Start of AVAILABLE DATA

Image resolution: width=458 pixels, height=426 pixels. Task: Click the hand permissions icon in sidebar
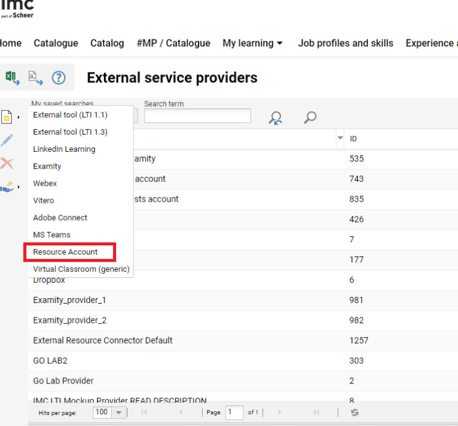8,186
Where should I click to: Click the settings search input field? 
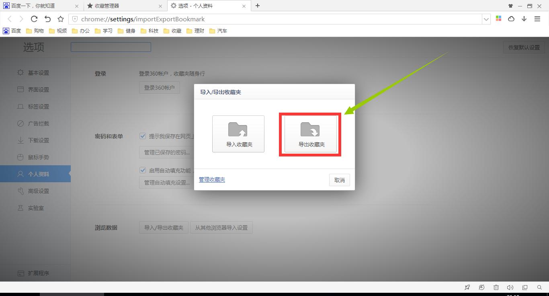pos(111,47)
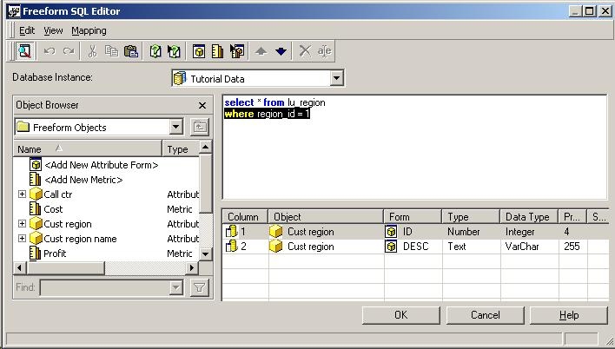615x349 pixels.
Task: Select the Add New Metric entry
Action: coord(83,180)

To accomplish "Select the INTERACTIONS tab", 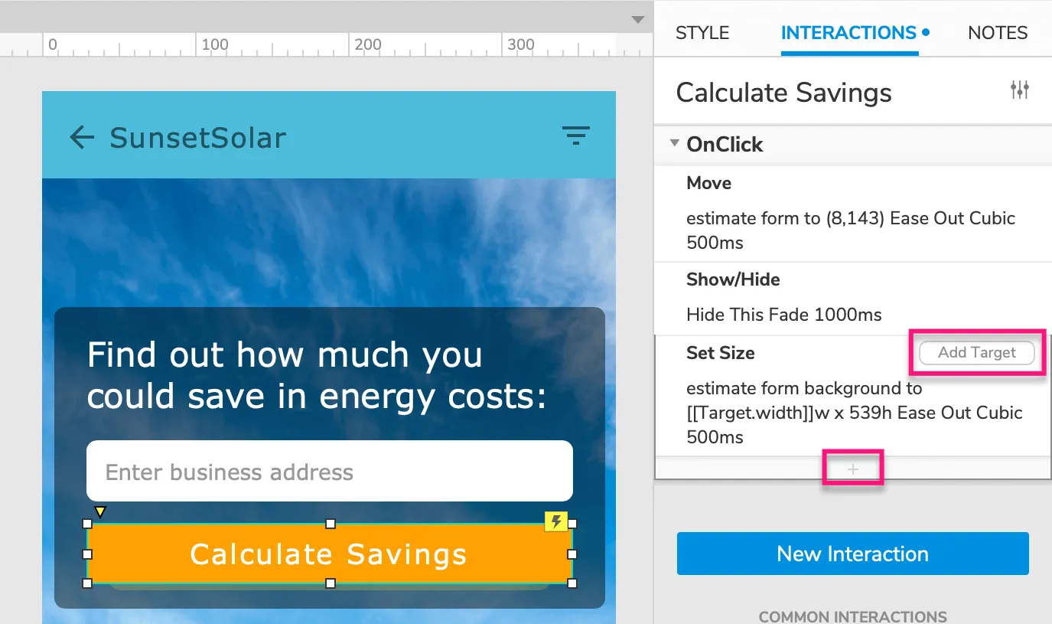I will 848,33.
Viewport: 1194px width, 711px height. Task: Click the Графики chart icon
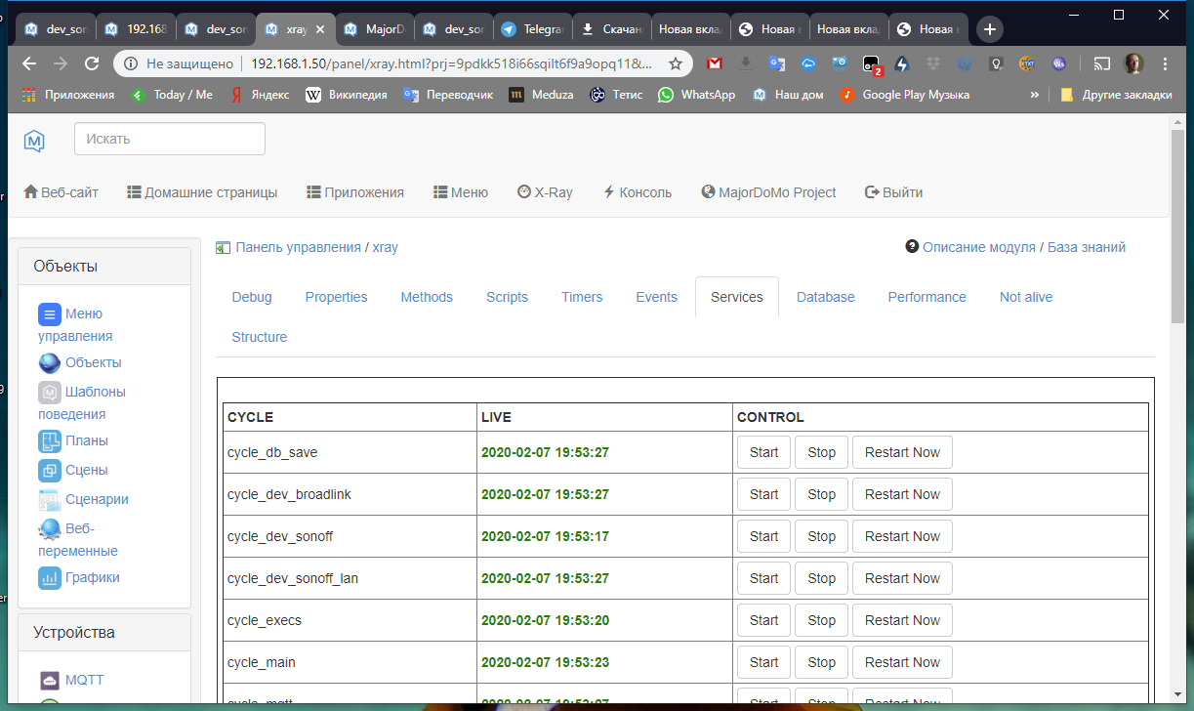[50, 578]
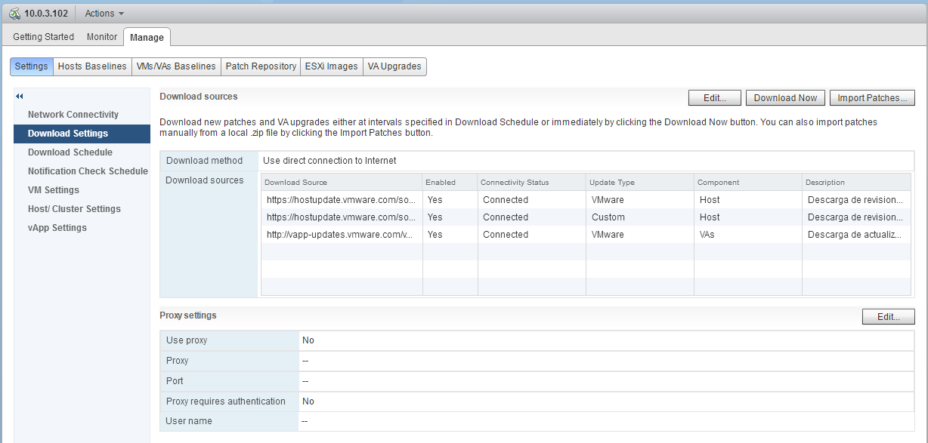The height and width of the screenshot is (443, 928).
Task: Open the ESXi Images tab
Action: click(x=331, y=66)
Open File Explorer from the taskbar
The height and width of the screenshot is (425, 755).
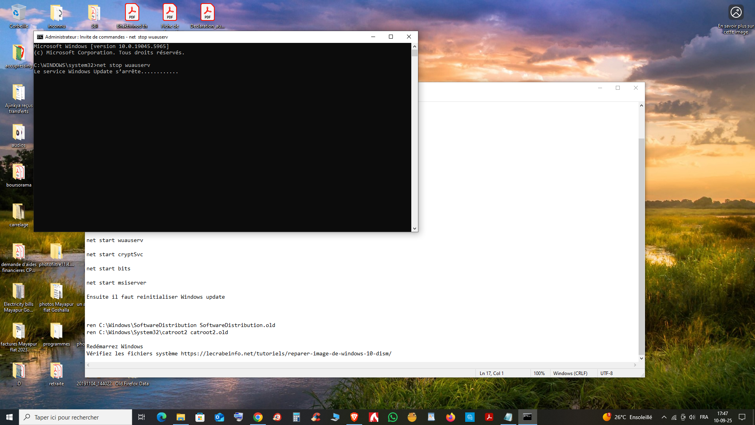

End of AVAILABLE DATA

• _TO DO_
Beginning with the line that contains "Open File Explorer from the taskbar" and ending with the last line of the data, transcribe each line exactly; pictures stay out.

• _RESPONSE TO THIS TASK_
Open File Explorer from the taskbar
The height and width of the screenshot is (425, 755).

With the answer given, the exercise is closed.